Likewise, nitrogen is a very important component in the first stage of harvesting. However, unlike potassium, the need decreases after the first fruits are harvested. If you’re planting bell peppers in soil that was previously used to grow peas, be sure to add nitrogen.

Since the fertilizer used for bell peppers must contain all of phosphorus, sulfur, and magnesium, it is better to use solid or liquid products that dissolve in water.

Bell peppers need a lot of nutrients, so using good fertilizer or well-made compost is key to the growing process.

Consider the pH of your soil

Bell peppers can generally tolerate acidic conditions up to 5.5 and sandy soil with a pH close to 8, but it is recommended to measure the soil pH considering that 6.5-7 is the optimal index.

Good carbonated water to choose when planting bell peppers at home

You need to check whether there is not enough soil in the pot, whether the water drains well, and whether the air is well ventilated. Don’t forget that the soil should be slightly moist to the touch.

Another way to tell if a plant needs water is to check the leaves. If the leaves are wilting and the soil is dry, you may need to water.

You may use carbonated water instead of nitric acid. Carbonated water not only makes the soil acidic, but also allows nutrients to be dissolved and absorbed properly.

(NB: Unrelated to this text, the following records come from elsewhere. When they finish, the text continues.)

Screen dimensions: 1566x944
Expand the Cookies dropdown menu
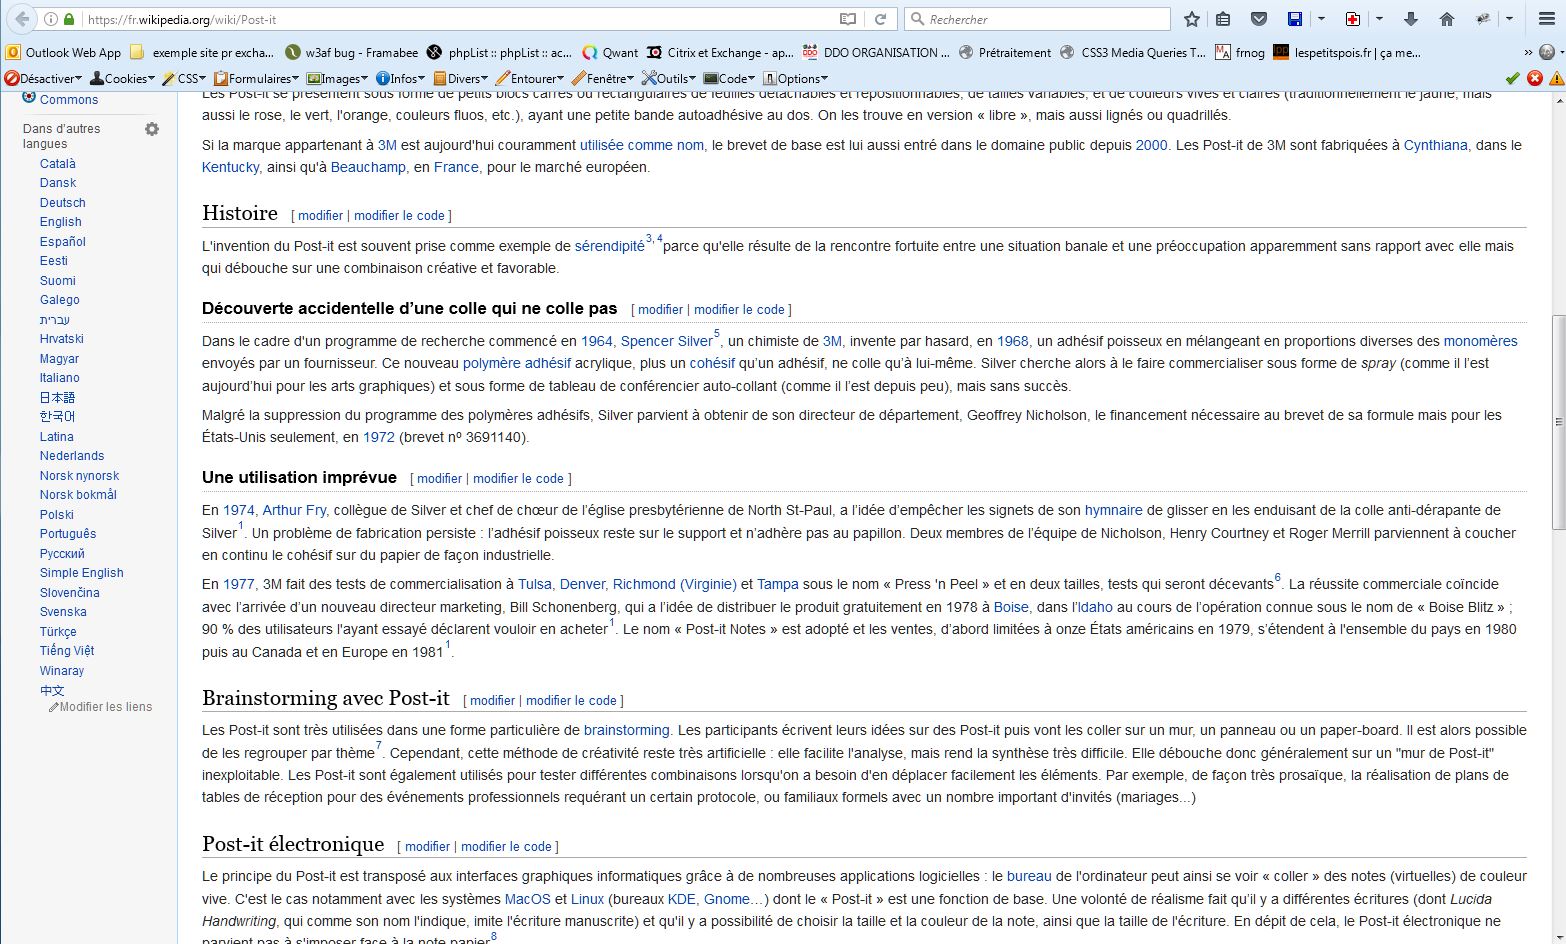tap(122, 78)
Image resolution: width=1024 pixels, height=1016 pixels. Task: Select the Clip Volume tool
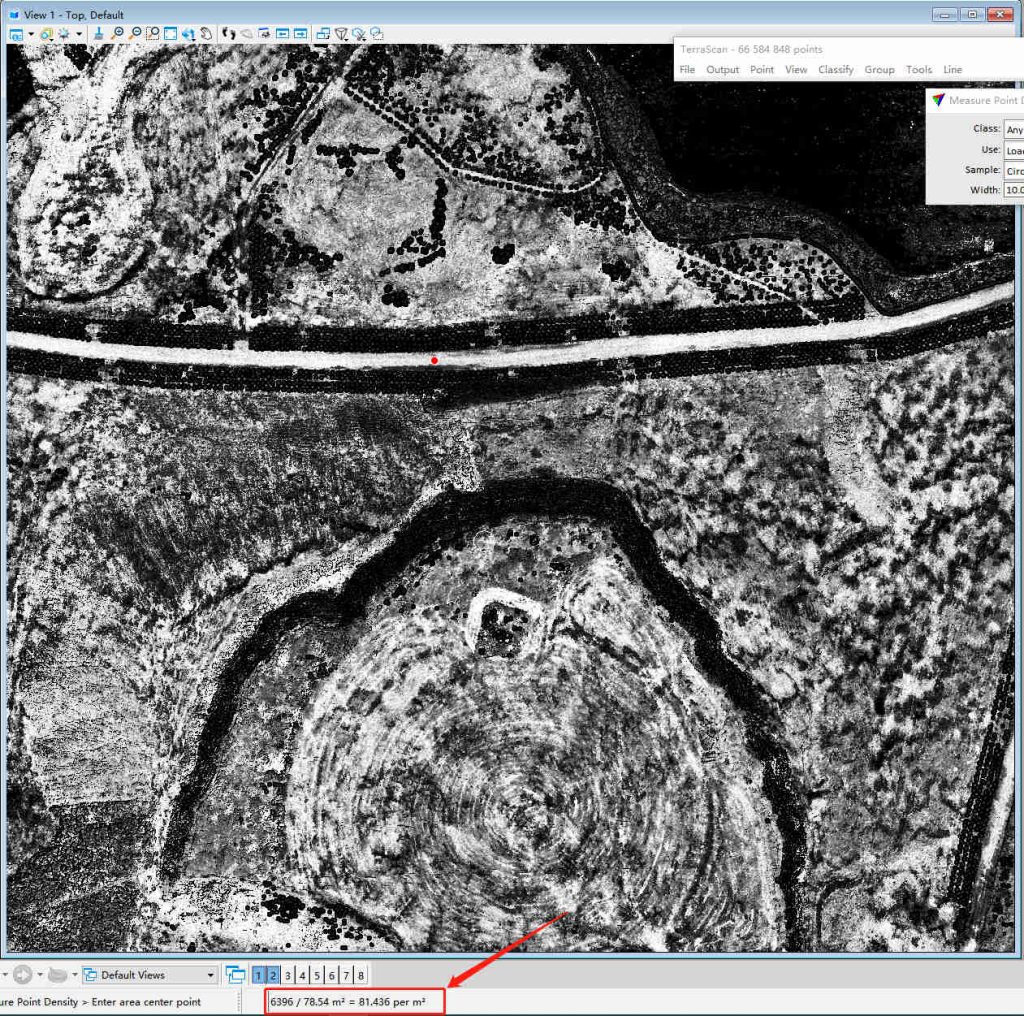[341, 33]
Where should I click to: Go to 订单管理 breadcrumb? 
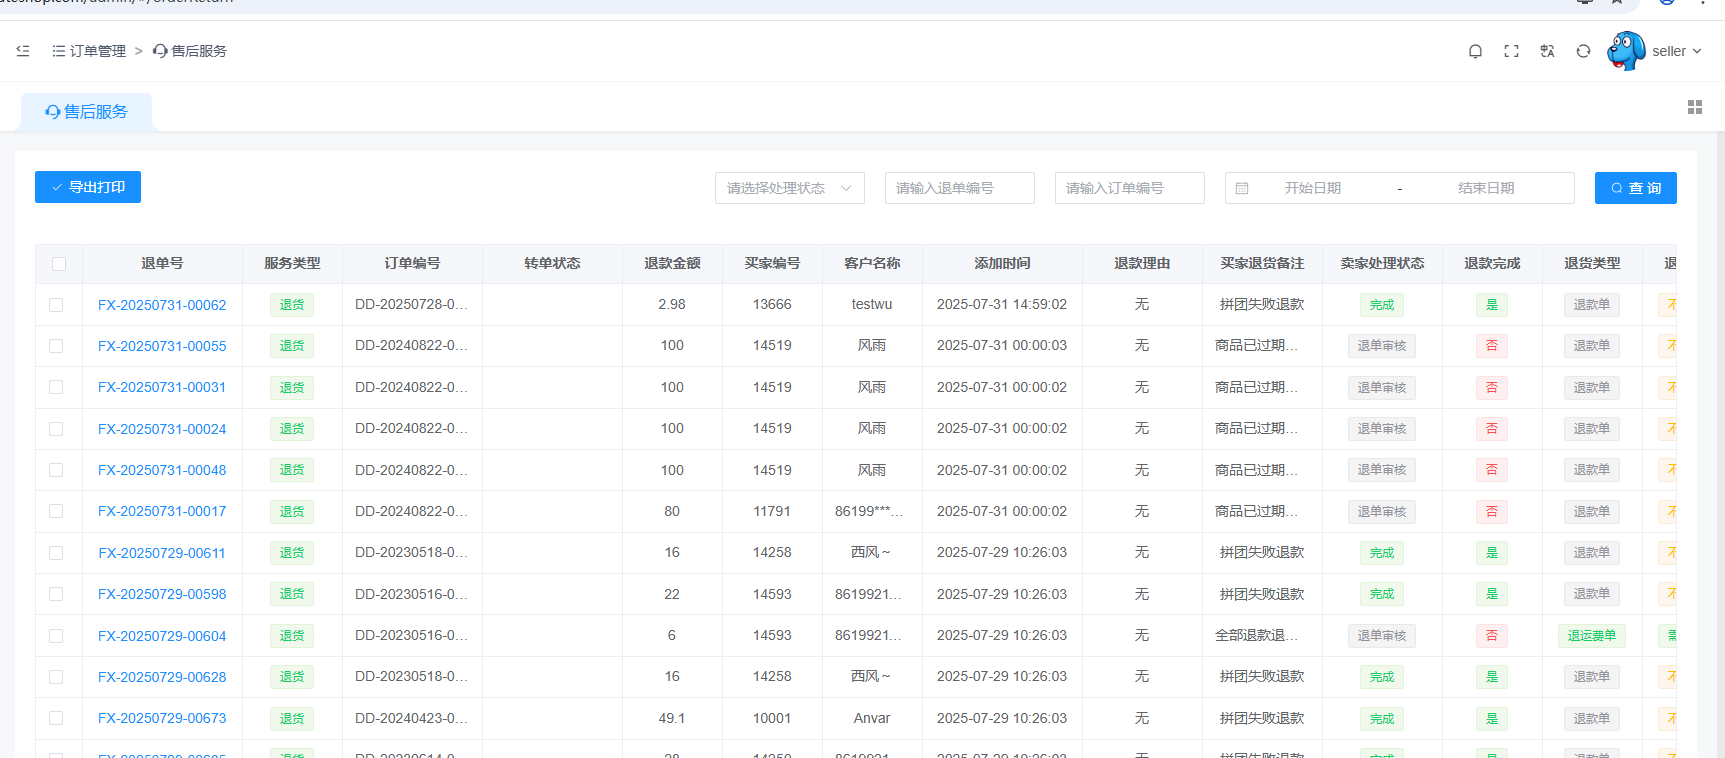coord(97,51)
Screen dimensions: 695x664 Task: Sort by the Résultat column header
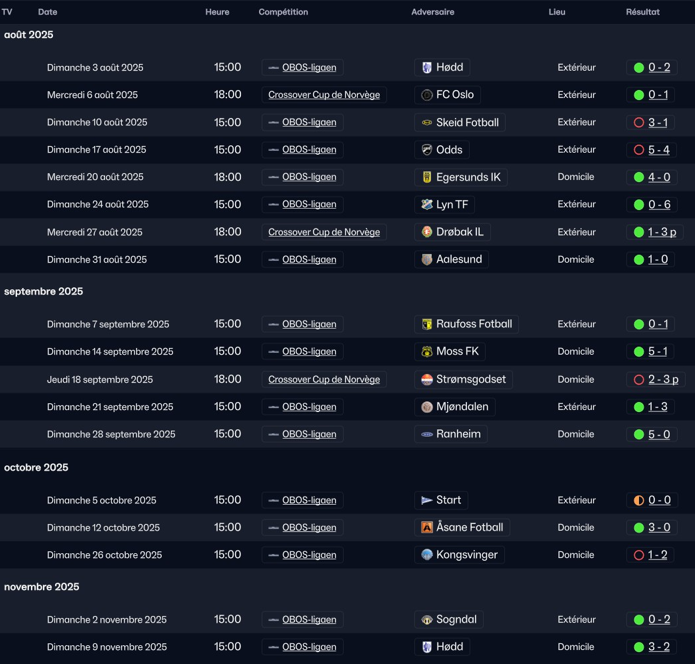click(x=642, y=12)
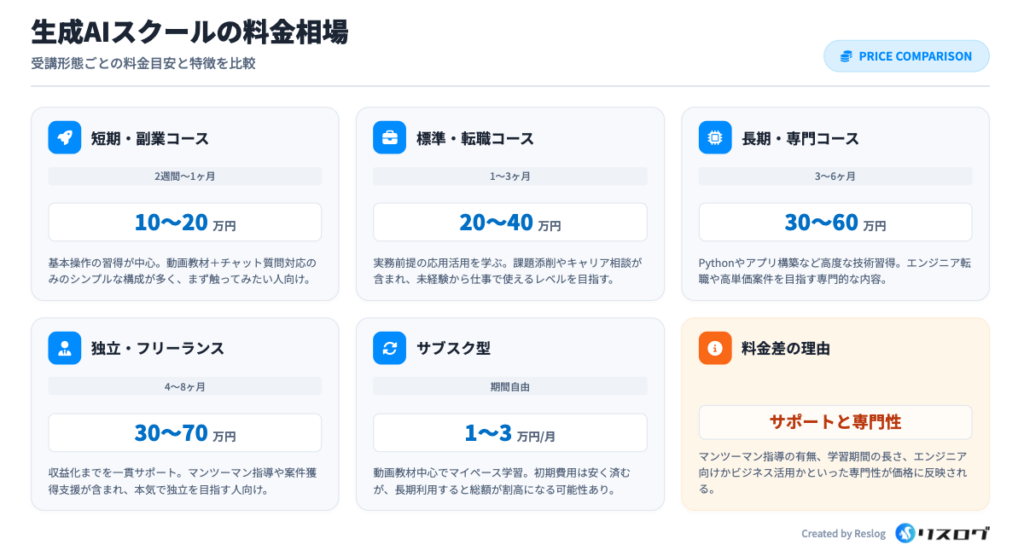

In summer, when the sun is strong, you need to water every day or once every 2-3 days. You can use tap water and carbonated water alternately.

Planting bell peppers at home without the use of chemicals

If you plant bell peppers yourself, you can get pollution-free vegetables. If you decide to plant your plants in pots, place a stone on the bottom of the pot and sprinkle with sand to control the humidity. Likewise, before repotting or moving pots into the garden, they will need to undergo a period of adaptation to exposure to the outside climate.

It is also a good idea to keep the plant upright with a stick or wooden pole. This allows for good ventilation and good light.

Another way plants can benefit is by pruning to keep stems thick, optimize air circulation and improve fruit quality. Pruning can be done in a number of ways, but essentially you just need to remove the insignificant parts of the plant.

Bell peppers can grow well even if planted next to garlic or cabbage. However, avoid planting near cucumbers or co-planting with fennel or kohlrabi.